Of course, it goes without saying, being in France, that the wine is plentiful and great quality, although Brittany itself is not known for its wine (the weather just gets a little cold for the vines so head for somewhere like the Loire if you actually want to visit a winery). But did you know Carnac is also famous for its cider? And very good it is, too. There are a few producers in the area – it seems they have more success with apples than grapes in this part of France.

7. The sailing

The primary reason for this visit to Carnac (we had been before) was that our sons were competing in the RS Tera Sport World Championships. (You may recall us attending the same event last year, in Santoña in northern Spain, and me doing a similar post then.)

Carnac Yacht Club is situated at one end of the Grand Plage, is open all year round and caters for a number of watersports, not just sailing, and all abilities. It is in fact one of the most popular sailing venues in the whole of northern France.

Conditions tend to be favourable because the location enjoys the Atlantic breeze without the swell since it is sheltered by the Quiberon peninsula. The competitors enjoyed reasonable wind on all but the final day.

Our eldest son (pictured below) came 11th in the world, and our youngest 36th, out of a total of 67 entrants, so we are very proud of them! Next year they will compete in the RS Tera Pro (bigger same, same hull) World Championships so we look forward to that challenge.

8. The open spaces

When walking from Carnac-Plage to Carnac-Ville, we were pleasantly surprised by the open spaces, stumbling upon a park complete with play area and impressive climbing contraption, football pitch, well-tended gardens, ‘insect hotel’ and more.

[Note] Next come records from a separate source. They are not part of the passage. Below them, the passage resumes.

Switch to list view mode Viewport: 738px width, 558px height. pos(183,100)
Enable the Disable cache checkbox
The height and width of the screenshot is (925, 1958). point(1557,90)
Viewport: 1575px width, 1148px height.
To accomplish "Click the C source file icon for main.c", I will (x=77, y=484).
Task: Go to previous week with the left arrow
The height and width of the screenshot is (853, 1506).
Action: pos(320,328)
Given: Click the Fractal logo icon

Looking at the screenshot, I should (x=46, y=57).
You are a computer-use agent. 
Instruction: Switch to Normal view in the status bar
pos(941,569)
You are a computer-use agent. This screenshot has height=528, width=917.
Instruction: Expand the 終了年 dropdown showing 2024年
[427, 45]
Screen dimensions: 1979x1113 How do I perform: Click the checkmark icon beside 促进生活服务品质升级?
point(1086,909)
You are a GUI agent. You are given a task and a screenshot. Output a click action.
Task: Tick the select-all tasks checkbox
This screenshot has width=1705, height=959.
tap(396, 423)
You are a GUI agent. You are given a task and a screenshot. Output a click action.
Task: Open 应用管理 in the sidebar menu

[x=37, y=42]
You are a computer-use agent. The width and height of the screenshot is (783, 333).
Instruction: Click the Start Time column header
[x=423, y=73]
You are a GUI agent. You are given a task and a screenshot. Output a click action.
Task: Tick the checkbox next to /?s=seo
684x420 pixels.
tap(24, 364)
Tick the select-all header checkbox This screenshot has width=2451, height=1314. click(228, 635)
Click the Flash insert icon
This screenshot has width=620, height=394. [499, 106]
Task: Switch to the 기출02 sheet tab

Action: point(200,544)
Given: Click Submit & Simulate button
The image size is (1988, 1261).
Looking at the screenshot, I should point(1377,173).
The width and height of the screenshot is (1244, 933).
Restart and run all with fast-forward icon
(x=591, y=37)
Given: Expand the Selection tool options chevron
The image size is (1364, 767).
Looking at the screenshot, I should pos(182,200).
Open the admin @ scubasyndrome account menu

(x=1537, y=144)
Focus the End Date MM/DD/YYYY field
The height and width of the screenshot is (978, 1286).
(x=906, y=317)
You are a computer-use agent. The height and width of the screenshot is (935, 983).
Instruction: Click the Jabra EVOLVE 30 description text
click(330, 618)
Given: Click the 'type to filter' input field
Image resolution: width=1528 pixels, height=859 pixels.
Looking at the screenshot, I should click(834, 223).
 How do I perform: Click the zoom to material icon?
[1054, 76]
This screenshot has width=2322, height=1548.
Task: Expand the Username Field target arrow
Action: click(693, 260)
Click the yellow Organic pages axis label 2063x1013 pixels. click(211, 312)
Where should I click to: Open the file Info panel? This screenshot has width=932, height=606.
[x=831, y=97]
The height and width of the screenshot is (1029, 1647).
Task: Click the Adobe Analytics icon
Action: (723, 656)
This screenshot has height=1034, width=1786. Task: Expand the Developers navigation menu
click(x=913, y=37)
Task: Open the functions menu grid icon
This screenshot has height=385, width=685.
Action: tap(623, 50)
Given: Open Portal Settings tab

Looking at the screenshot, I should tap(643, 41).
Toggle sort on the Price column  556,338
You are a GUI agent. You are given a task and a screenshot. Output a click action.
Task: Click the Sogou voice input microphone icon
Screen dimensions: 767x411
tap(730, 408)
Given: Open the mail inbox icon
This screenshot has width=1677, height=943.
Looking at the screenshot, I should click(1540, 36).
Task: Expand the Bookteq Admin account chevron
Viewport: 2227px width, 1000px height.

A great deal of thought, effort and maintenance had gone into this area to ensure it remained inviting and, during the time we were there, it was well used by locals. We’ve also found that France seems to do a good job when it comes to parks and picnic areas!

9. Thalassotherapy

I have already written about the hotel where we stayed: Carnac Thalasso Spa Resort & Hotel, nestled between the ocean and the salt marshes. The thalasso area and spa is not exclusive to staying guests so, even if you’re not resident at the hotel, take a moment to make use of the facilities and experience the healing properties of salt water.

Saltwater contains minerals which are reputed to help with the nervous system and reduce stress.The heated indoor saltwater swimming pool extends outside and you’ll find various neck and shoulder massage jets, a large outdoor Jacuzzi, relaxing alcoves, aquabeds and massage chairs that will leave you feeling rested and refreshed, ready to tackle the remainder of the day.

The spa also offers a wide range of therapies, marine treatments and cures whether you’re looking for an active beauty programme, a new slimming regime or something else. You could even return home with some products from their BioCarnac cosmetic range.

10. The history

The seaside resort of Carnac was established in 1903, created on the old salt flats, and developed extensively through the 1950s, but it’s the standing stones and the prehistory of the area that is of particular interest so much so that there is a Musée de Préhistoire (prehistory museum).

It is the first museum in the world for megalithism and houses one of Europe’s finest collections of prehistoric objects that have been unearthed in the region. Here you can learn about what daily life was like in the Neolithic period. Floor 1 is devoted mostly to prehistoric finds and includes a 5,000 year old skeleton of a young woman, whilst floor 2 focuses more on the Bronze Age, Iron Age and Roman periods.

Disclosure: Our trip was sponsored by Brittany Ferries and Brittany Tourism.